**Prompt**
Please restate verbatim the lines that open the listing below, ending with the line in which "Task: Select the yellow" occurs.

**Supplied material**

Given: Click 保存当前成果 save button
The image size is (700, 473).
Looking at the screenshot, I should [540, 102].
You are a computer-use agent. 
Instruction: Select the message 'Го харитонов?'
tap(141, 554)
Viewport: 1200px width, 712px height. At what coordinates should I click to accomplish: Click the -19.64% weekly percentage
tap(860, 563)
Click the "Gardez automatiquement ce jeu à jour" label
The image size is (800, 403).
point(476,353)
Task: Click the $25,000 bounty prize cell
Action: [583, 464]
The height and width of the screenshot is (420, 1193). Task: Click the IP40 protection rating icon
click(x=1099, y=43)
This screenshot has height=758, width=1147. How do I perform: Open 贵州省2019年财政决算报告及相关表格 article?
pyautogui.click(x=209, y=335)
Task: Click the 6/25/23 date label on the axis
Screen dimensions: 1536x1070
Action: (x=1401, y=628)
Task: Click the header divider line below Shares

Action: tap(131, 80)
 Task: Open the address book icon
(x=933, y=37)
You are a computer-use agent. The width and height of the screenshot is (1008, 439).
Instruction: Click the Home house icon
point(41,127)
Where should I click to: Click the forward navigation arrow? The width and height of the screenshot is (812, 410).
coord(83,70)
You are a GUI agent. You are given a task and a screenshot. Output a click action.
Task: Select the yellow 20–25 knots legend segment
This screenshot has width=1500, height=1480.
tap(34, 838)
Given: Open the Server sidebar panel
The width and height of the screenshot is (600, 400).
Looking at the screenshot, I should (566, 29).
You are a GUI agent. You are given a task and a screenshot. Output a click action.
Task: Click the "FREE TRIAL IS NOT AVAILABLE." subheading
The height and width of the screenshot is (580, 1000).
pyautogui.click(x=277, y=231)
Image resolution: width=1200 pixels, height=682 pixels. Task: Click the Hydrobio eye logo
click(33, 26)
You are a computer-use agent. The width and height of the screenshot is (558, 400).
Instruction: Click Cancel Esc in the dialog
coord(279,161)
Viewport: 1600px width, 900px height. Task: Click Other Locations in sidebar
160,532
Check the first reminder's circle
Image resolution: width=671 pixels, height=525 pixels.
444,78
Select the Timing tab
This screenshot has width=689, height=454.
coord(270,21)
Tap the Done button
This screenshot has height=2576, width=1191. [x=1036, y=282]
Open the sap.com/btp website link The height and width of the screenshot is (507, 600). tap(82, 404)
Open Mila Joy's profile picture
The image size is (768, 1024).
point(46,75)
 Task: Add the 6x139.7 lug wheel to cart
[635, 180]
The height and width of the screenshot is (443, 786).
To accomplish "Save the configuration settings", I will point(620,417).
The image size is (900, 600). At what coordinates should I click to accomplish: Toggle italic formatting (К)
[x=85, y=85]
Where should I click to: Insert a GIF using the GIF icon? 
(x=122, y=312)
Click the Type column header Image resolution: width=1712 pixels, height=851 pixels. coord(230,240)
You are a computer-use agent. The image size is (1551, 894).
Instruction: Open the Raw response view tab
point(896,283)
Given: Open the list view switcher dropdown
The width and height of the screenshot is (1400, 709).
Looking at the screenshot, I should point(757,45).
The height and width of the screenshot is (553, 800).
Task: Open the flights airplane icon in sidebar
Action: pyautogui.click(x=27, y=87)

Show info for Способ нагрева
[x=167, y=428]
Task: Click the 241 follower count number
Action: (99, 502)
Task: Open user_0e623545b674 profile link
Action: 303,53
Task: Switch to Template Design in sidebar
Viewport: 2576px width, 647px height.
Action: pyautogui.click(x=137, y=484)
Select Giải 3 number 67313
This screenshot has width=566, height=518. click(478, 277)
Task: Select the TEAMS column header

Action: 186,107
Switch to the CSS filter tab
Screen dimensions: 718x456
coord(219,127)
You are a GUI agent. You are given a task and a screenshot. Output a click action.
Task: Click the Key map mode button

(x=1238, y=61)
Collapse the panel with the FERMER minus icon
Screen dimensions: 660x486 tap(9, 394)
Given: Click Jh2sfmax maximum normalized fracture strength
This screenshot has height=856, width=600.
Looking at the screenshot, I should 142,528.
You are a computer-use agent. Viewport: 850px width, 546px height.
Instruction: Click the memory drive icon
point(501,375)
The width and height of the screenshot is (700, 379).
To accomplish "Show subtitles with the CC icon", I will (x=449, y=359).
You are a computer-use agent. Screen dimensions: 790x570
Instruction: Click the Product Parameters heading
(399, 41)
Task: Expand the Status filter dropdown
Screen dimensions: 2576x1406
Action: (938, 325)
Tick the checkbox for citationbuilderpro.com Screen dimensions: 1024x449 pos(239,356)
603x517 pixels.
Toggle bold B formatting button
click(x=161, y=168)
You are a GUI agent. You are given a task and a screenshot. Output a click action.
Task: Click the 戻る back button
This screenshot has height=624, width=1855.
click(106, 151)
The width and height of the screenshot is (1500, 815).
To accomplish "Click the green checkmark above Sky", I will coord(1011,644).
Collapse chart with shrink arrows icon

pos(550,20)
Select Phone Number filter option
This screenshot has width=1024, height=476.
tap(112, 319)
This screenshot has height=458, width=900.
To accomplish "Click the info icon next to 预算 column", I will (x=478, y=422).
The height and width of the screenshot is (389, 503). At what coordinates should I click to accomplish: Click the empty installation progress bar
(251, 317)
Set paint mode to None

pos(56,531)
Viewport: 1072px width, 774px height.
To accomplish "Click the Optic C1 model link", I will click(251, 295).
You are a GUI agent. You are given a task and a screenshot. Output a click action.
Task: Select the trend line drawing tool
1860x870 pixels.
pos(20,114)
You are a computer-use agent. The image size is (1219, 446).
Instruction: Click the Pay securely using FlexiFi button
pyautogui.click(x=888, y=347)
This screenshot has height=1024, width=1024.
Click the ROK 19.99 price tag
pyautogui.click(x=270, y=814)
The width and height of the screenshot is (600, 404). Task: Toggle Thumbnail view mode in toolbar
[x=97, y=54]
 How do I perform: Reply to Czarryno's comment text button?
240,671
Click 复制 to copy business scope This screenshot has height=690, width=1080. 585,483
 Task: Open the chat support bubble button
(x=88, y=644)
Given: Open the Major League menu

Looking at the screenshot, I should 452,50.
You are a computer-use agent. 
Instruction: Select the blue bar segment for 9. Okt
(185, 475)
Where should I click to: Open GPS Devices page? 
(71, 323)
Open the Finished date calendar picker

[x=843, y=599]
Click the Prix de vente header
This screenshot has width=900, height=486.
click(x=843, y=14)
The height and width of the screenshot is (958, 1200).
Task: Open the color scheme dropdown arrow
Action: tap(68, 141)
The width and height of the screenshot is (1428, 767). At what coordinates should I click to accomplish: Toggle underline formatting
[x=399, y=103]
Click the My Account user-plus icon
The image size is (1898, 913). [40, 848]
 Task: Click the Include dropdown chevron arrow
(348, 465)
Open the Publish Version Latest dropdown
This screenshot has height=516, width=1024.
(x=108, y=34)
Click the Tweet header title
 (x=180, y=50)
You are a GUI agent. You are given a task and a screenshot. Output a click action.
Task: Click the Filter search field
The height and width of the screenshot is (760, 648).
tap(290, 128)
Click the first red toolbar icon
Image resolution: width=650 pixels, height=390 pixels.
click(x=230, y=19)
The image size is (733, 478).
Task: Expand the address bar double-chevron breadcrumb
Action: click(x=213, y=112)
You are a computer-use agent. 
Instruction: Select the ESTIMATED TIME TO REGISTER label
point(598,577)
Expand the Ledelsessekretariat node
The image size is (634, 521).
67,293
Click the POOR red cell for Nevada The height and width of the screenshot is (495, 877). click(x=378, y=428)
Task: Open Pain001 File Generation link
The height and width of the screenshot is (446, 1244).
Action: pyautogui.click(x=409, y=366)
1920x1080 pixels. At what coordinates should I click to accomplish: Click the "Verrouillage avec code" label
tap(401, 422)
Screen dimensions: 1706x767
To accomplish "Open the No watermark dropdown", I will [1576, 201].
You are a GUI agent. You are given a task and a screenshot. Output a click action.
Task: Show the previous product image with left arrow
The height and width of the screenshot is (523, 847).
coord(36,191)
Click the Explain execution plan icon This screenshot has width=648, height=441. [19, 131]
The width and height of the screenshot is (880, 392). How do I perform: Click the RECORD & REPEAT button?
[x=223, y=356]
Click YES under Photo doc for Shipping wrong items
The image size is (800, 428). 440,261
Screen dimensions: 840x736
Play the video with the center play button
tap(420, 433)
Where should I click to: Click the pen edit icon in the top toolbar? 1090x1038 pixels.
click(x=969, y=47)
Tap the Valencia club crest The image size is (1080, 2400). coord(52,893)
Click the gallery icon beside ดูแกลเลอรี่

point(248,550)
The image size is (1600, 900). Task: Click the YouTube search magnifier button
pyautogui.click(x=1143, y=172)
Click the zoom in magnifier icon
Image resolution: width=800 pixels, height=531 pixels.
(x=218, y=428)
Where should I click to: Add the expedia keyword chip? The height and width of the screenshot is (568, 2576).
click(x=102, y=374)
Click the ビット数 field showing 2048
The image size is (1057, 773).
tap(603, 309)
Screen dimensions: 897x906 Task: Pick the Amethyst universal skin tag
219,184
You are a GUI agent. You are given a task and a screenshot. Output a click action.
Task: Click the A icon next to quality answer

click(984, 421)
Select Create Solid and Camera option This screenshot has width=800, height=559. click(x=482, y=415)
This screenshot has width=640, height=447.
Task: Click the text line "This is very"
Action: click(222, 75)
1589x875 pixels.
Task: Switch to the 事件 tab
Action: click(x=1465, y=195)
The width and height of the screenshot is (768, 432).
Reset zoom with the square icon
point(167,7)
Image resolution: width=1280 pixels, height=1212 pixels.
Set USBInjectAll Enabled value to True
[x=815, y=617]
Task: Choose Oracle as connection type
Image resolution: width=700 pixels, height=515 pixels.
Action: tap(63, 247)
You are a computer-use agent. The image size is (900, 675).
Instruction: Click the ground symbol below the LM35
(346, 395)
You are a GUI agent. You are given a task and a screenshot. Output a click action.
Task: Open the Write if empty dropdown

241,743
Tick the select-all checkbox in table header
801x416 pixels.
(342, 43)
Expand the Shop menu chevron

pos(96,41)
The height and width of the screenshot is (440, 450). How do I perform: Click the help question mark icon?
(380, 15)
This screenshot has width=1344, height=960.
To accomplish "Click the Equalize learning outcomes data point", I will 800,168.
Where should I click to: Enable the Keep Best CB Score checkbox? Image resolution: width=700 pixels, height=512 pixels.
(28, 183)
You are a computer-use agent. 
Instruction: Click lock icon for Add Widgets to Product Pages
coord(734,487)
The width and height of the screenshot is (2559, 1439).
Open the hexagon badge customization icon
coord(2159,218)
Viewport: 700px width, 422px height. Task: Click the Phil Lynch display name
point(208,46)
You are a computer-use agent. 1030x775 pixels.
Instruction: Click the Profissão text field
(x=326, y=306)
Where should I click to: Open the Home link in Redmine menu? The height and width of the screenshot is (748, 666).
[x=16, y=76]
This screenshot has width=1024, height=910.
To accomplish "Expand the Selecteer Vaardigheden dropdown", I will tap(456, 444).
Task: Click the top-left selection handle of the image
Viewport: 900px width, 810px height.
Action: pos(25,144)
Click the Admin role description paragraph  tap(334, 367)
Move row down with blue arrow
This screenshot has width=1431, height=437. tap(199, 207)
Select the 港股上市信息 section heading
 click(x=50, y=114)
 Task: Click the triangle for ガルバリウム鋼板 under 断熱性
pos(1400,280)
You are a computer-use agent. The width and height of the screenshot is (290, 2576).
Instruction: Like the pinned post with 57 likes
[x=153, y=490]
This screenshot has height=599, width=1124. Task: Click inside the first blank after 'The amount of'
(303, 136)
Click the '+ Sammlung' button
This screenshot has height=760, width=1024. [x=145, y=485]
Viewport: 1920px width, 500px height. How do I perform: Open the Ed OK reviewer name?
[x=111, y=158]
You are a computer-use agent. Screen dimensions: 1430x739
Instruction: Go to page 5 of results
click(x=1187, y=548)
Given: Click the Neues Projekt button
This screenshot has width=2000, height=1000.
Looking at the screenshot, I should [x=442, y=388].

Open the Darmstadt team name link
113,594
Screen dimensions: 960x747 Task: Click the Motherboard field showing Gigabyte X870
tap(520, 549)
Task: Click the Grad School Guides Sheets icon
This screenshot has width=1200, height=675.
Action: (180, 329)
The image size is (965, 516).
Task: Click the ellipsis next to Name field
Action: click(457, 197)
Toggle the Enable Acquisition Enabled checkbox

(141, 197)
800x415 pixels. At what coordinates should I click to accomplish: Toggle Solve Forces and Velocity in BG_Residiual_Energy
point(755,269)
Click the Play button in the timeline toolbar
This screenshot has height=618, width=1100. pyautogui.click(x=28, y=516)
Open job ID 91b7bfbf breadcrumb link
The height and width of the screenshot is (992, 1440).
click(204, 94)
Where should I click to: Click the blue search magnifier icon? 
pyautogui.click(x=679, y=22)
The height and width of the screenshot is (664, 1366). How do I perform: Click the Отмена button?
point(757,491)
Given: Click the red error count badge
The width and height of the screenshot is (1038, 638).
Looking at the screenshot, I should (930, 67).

**Completed task**
Given: Click 保存当前成果 save button
The image size is (700, 473).
Looking at the screenshot, I should [540, 102].
You are a computer-use agent. 
Instruction: Select the message 'Го харитонов?'
tap(141, 554)
Viewport: 1200px width, 712px height. At what coordinates should I click to accomplish: Click the -19.64% weekly percentage
tap(860, 563)
Click the "Gardez automatiquement ce jeu à jour" label
The image size is (800, 403).
point(476,353)
Task: Click the $25,000 bounty prize cell
Action: [583, 464]
The height and width of the screenshot is (420, 1193). Task: Click the IP40 protection rating icon
click(x=1099, y=43)
This screenshot has height=758, width=1147. How do I perform: Open 贵州省2019年财政决算报告及相关表格 article?
pyautogui.click(x=209, y=335)
Task: Click the 6/25/23 date label on the axis
Screen dimensions: 1536x1070
Action: (x=1401, y=628)
Task: Click the header divider line below Shares

Action: tap(131, 80)
 Task: Open the address book icon
(x=933, y=37)
You are a computer-use agent. The width and height of the screenshot is (1008, 439).
Instruction: Click the Home house icon
point(41,127)
Where should I click to: Click the forward navigation arrow? The width and height of the screenshot is (812, 410).
coord(83,70)
You are a GUI agent. You are given a task and a screenshot. Output a click action.
Task: Select the yellow 20–25 knots legend segment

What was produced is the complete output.